The pendant collection is designed for manufacture using 3D printing technology. LED technology is used to provide a large range of lighting temperatures with remote control.
The lights have been designed as statement fixtures, featuring complex geometries not usually possible with traditional manufacturing processes used in the lighting industry. Each light is made using two to three 3D printed parts.
Geo Arc pendant light.
Lantern pendant light.
Product designers at the Centre for Design Innovation created a total of five lights for LimeLite. Three are currently in production and are commercially available. The lights are manufactured on the same 3D printer production lines developed for LimeLite’s track lighting range.

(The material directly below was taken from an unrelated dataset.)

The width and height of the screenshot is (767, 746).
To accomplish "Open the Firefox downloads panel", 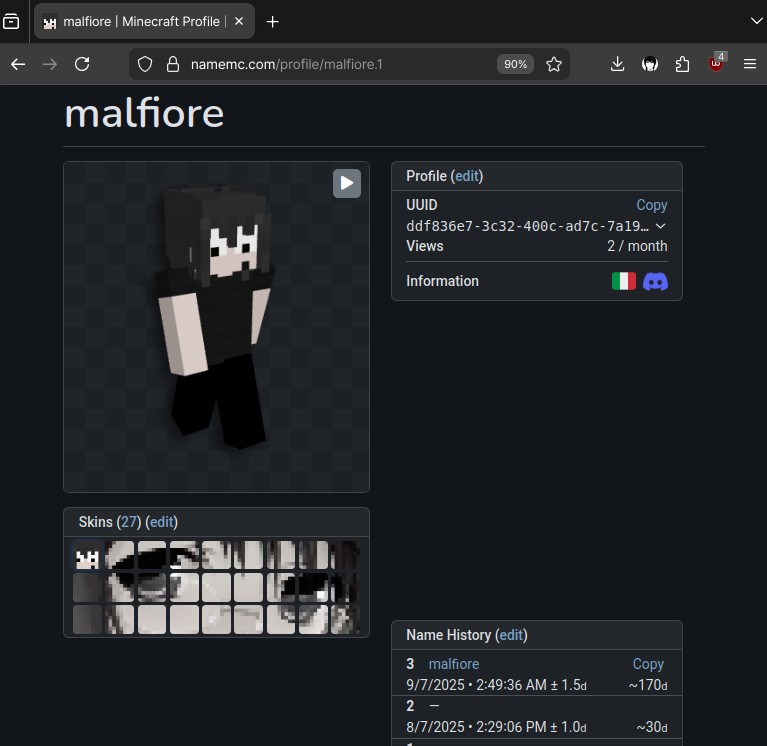I will 618,64.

“As a manufacturing method, 3D printing allows you to create aesthetically complex geometries that are otherwise unachievable with traditional manufacturing technology. Products are designed with inbuilt features, reducing or replacing the number of fixtures required, such as screws and bolts,” says Chair, Interior Architecture and Industrial Design at Swinburne School of Design, Professor Blair Kuys.
“After designing the first lighting range we were more conscious of creating forms that could be printed with minimal support structures. This was crucial in reducing the assembly time and labour required for post-processing each 3D print, allowing the client to price his products more competitively,” says Professor Kuys.
Geo sphere pendants, image by Centre for Design Innovation
The pendants were designed to have a timeless style and aesthetic as a stand-alone statement fitting. The lights appear delicate and fragile but they are robust and can withstand the rigours of everyday use. The intricate forms would usually be complex to manufacture using traditional methods.
“To experiment and test the illumination patterns created by the intricate forms, we used simple tests, shining a light through a random 3D print to see how the print would glow or how the light would catch on an edge. We would then try to replicate that effect in the designs,” says Professor Kuys.
Testing prototype pendant lights.
Using 3D printing technology makes achieving this level of geometric complexity much easier. The pendants are more lightweight than most pendants of a similar size as they don’t contain cumbersome metal or glass components.
“The 3D printer's ability to print these complex geometries allows us to integrate multiple parts into a single component. We can produce and explore forms and aesthetics, that are difficult to produce and generally avoided in conventional manufacturing. We were not trying to design something to be complex for complexity’s sake, instead we were trying to fully capitalise on the capabilities of a 3D printer,” explains Professor Kuys.
Cut-away drawing of Lantern pendant.
The maximum size the design team were working with for a single printed part was 190 x 160 x 160 mm. To create pendants that were big enough, most of the designs are created in two parts to create this volume. The pendant colours are the original material colour in white or black, no finishes need to be applied. The surfaces are easily cleaned.